I don’t exactly know the man in the bow, but I have had a little run-in with him and it appears that almost every boating person in Venice has encountered him at some point. Let’s just say he can be difficult. (Also, he likes to video  his excursions; note the video cameras set up on the bow and stern of the boat.) Still, he was in a great mood and not only said hello as they went past, but called his partner to execute an alzaremi for us. Too bad their oars weren’t synchronized, and neither was I in time with my camera. But the intention was very nice.

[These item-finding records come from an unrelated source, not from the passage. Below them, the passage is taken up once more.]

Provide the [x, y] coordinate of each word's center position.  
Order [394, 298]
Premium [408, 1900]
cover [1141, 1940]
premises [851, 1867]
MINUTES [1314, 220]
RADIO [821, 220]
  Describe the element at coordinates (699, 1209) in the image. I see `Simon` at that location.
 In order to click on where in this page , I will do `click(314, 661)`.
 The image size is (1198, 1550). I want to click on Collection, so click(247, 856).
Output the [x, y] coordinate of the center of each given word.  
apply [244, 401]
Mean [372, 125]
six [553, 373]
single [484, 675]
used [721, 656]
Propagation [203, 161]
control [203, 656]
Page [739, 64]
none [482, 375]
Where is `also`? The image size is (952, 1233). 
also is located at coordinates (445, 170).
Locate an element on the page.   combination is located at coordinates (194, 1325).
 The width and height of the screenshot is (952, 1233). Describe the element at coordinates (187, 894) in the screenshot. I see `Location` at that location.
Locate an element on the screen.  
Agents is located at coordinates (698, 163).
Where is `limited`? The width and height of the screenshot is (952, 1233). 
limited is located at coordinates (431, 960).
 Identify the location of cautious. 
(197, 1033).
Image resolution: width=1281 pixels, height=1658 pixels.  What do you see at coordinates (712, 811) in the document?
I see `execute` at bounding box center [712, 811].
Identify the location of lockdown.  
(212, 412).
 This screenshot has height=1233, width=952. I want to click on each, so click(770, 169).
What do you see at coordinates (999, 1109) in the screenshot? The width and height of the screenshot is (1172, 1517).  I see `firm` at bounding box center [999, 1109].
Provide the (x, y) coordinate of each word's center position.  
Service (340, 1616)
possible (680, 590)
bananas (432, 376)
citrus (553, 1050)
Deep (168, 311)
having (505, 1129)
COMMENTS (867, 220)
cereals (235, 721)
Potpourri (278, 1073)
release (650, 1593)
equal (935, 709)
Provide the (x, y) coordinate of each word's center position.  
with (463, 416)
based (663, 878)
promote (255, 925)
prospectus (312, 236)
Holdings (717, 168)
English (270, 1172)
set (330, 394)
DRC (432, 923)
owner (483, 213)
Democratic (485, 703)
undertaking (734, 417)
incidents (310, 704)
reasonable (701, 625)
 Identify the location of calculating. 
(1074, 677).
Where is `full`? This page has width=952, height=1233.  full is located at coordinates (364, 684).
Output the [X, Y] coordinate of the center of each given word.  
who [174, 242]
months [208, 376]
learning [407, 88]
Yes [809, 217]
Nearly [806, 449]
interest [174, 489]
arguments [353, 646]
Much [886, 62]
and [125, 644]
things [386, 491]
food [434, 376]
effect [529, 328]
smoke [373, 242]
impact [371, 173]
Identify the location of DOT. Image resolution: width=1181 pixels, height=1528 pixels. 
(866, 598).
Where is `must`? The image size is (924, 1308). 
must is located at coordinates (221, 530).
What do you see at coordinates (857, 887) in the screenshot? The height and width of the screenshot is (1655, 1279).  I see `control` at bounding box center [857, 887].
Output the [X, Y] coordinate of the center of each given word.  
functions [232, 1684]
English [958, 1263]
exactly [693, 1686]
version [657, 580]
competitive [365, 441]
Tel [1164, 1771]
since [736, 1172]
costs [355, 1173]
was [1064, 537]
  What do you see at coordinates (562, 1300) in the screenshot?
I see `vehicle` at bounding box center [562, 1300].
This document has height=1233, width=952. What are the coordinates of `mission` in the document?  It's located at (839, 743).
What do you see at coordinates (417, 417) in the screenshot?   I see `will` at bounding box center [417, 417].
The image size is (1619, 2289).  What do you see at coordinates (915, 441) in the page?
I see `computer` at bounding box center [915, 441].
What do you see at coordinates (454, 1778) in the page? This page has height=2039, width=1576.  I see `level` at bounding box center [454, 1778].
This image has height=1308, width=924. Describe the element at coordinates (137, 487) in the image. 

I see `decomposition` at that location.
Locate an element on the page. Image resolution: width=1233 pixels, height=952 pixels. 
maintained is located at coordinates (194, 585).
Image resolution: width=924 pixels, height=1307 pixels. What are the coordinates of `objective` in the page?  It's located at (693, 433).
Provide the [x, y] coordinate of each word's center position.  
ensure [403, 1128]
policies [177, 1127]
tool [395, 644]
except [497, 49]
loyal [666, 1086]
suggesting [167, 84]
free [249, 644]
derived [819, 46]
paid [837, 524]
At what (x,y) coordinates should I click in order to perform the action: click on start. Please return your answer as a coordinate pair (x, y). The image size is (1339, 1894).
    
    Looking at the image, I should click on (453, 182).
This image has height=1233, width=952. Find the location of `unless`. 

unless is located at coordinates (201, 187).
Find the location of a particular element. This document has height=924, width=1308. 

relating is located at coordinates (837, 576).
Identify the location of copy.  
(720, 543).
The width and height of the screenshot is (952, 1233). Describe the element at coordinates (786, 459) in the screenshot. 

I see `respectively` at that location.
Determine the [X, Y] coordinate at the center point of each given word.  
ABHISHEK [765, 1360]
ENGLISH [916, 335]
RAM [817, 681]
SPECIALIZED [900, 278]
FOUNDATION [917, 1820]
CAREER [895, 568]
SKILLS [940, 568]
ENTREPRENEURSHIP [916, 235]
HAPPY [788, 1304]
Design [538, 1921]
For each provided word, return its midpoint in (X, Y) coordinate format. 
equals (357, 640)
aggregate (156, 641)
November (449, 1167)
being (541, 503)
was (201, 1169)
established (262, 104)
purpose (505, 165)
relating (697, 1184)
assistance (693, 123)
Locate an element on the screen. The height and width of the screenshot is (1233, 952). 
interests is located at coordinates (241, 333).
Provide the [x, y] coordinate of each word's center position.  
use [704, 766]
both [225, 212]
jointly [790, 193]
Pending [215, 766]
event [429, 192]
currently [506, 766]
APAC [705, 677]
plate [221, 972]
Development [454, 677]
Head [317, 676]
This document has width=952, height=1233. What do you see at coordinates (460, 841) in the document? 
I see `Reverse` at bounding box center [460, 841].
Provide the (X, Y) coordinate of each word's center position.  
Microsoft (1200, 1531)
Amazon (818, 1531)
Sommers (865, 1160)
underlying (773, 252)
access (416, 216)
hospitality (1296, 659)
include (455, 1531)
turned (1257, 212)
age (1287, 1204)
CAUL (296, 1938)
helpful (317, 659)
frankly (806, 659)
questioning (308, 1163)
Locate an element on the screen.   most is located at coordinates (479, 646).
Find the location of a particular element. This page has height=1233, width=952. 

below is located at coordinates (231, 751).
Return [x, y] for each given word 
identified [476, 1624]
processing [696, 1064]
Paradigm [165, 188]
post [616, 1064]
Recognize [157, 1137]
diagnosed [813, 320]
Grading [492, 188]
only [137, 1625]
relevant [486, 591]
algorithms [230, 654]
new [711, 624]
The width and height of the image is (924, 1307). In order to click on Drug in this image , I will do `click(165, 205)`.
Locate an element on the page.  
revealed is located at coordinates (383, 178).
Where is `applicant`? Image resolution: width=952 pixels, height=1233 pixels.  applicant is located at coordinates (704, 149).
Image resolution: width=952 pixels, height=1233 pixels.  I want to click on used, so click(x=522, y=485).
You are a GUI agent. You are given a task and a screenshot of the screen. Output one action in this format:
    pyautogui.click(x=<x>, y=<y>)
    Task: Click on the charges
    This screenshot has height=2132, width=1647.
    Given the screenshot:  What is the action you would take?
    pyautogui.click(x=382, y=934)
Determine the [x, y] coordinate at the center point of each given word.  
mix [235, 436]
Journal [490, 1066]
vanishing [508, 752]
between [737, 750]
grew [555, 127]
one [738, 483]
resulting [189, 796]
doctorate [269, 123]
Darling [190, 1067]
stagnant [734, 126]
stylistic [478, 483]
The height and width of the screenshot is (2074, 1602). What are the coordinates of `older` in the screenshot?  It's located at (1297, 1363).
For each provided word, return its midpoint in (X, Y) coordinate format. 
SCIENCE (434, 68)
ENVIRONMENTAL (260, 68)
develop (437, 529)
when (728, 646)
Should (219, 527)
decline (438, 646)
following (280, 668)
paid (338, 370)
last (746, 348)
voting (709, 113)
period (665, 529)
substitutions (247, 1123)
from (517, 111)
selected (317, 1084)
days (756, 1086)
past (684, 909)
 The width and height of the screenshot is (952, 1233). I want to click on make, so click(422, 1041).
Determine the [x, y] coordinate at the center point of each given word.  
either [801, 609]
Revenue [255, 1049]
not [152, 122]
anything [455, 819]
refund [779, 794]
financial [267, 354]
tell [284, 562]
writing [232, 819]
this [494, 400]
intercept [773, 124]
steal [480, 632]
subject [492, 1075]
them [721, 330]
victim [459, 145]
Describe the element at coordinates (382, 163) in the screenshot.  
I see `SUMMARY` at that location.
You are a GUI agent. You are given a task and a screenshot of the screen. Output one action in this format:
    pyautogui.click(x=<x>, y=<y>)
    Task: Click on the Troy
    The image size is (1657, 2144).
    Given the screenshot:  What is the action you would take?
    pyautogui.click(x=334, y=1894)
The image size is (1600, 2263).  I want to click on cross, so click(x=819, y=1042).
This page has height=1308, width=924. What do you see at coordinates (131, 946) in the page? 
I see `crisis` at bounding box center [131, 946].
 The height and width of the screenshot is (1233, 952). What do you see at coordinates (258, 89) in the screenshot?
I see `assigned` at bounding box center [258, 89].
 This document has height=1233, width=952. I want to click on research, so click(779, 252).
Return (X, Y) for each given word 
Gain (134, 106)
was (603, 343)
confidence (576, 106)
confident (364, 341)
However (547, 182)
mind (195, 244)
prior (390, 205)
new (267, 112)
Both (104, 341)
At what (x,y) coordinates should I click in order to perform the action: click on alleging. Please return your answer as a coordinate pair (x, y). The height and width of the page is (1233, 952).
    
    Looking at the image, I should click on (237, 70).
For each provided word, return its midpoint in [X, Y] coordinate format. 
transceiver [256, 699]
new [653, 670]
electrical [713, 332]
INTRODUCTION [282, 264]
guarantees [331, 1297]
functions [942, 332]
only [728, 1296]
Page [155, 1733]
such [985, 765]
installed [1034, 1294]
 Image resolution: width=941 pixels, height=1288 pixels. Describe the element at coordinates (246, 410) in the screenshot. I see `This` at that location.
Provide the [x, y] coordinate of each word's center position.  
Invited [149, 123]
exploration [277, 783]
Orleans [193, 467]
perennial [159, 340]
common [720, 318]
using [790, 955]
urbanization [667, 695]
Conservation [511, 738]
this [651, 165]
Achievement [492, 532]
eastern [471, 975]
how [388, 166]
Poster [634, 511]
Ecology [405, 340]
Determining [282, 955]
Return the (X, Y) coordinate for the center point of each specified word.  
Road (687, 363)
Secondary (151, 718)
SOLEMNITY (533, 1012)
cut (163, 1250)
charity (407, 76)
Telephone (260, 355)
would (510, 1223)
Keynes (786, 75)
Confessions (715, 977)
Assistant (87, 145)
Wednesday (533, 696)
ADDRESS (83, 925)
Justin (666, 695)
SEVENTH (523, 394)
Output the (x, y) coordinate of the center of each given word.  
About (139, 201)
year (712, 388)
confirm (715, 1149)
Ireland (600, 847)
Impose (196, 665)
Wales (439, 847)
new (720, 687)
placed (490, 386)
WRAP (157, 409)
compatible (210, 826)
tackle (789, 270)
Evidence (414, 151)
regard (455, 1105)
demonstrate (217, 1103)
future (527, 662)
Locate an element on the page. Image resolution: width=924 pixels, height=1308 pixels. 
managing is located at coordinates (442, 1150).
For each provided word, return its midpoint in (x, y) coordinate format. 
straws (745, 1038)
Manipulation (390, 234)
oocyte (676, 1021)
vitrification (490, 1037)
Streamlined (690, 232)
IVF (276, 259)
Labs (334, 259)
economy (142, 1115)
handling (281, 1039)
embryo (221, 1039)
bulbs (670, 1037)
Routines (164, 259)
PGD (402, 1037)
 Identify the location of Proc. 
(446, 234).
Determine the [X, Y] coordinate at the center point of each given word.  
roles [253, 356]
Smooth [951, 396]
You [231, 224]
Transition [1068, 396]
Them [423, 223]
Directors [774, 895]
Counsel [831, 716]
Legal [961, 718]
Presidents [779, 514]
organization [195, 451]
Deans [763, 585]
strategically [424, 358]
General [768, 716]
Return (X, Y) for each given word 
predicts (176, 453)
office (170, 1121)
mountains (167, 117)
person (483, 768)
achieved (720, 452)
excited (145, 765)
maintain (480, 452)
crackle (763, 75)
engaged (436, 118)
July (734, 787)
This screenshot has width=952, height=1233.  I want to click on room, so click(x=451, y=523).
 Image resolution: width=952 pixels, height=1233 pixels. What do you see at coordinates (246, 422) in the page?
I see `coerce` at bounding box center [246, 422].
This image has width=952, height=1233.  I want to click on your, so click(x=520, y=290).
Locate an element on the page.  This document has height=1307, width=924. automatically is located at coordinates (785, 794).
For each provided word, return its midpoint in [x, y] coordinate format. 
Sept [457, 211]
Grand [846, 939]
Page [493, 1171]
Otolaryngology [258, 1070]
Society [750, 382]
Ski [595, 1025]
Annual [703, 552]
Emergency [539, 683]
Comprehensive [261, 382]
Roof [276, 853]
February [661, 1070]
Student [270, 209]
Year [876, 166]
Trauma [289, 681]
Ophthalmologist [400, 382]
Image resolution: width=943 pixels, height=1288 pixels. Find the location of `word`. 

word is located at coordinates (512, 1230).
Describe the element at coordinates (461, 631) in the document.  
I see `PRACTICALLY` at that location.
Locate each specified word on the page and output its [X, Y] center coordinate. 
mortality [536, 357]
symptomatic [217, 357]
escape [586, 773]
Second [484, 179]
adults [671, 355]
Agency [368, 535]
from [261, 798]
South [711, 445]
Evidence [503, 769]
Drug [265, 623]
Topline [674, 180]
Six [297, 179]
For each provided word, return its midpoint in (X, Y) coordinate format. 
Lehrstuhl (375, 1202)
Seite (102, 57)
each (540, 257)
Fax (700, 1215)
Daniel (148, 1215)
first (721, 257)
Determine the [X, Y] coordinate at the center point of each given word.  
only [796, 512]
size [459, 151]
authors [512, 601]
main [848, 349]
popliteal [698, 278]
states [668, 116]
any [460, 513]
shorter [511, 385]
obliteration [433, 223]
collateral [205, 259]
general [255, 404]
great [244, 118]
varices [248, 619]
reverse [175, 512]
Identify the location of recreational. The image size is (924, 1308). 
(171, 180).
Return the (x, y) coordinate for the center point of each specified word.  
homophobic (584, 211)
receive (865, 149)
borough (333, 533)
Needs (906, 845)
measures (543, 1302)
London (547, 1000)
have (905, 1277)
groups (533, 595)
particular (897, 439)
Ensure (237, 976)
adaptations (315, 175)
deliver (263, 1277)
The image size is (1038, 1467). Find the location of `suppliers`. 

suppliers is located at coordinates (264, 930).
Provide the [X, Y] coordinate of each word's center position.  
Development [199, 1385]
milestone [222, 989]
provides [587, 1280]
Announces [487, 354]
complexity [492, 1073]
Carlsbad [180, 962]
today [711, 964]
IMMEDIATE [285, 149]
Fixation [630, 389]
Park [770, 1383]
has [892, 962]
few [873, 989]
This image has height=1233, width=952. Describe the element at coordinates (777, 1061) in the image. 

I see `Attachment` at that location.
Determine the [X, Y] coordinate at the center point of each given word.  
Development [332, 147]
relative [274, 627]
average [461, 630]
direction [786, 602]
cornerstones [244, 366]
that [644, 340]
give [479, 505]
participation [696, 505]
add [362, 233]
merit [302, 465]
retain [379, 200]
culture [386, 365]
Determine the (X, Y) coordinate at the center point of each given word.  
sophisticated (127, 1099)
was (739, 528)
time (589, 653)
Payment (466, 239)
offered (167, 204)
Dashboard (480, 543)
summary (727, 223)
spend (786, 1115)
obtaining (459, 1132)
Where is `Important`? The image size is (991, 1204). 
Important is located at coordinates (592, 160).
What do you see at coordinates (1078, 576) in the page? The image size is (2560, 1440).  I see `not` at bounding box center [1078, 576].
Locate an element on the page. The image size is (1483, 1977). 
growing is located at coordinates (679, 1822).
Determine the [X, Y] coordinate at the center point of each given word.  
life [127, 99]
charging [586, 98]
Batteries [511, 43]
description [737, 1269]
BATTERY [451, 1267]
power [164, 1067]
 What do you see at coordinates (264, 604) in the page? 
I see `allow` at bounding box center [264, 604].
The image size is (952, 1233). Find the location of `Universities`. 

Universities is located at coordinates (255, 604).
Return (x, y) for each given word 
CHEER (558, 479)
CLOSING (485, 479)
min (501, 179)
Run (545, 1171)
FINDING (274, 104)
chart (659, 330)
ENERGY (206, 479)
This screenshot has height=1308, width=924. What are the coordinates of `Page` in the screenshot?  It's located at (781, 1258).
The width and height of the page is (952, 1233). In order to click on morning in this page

Hark! We meet again.  It’s the three from the DLF Sport Mare, heading upstream on their way back to their boathouse.
DLF Sport Mare  was previously known simply as the “DLF,” Dopo Lavoro Ferroviario, the Railway Workers After-Work club.  Their boathouse is up behind the railway station, of course.
A private s’ciopon being rowed “a la valesana,” with two oars per rower. The man astern is the former president of the Reale Societa’ Canottieri Bucintoro rowing club.
Coming up fast on the inside rail, so to speak, is a gondolino, also from the Bucintoro.
This is a hard boat to row in the throes of the usual Cape Horn waves around Venice, but with water like this it’s really fun.

Catching up with the four-oar guys.
Another mascareta, this time from the Remiera Ponte dei Sartori, has slid down the Cannaregio Canal and has turned left into the Grand Canal.  Seems like everybody had the same idea this morning and I felt somehow that everyone belonged, because of course they do.
Followed by two of their compatriots.
Feeling good. You just know it.
The compatriots again. Usually people row to the end of the Grand Canal and back up it again, or go home another way. It just depends on many factors ranging from the weather, the tide, how much time you’ve got for this, maybe what’s for lunch (rush home, or take the long way back….).
Querini club again. Great to see so many people out today.
Two mascaretas from the Gruppo Sportivo Voga Veneta Mestre club, on the edge of the lagoon at the end of the bridge to the mainland. They are indefatigable, especially on Saturday when batches of them row to the Rialto to check out the fish.

 

We went home by the back roads, so to speak, and found that some gondoliers were making the most of the lack of traffic to help their aspiring students practice rowing. On the gondola hiding just behind the corner was another gondolier with beginner aboard.
The lion is definitely feeling it.

So we have swung between two extremes — the old days entailed lots of work and craziness and also hugely damaging motondoso, then the pandemic period was marked by no work, no craziness, lots of people with no money.  But I will whisper this: I never would have thought I’d have the chance to feel that the city returned somehow to its origins, and it has been beyond wonderful.  Whether some middle ground between the two extremes can be found will be clear only when the pandemic is well and truly over.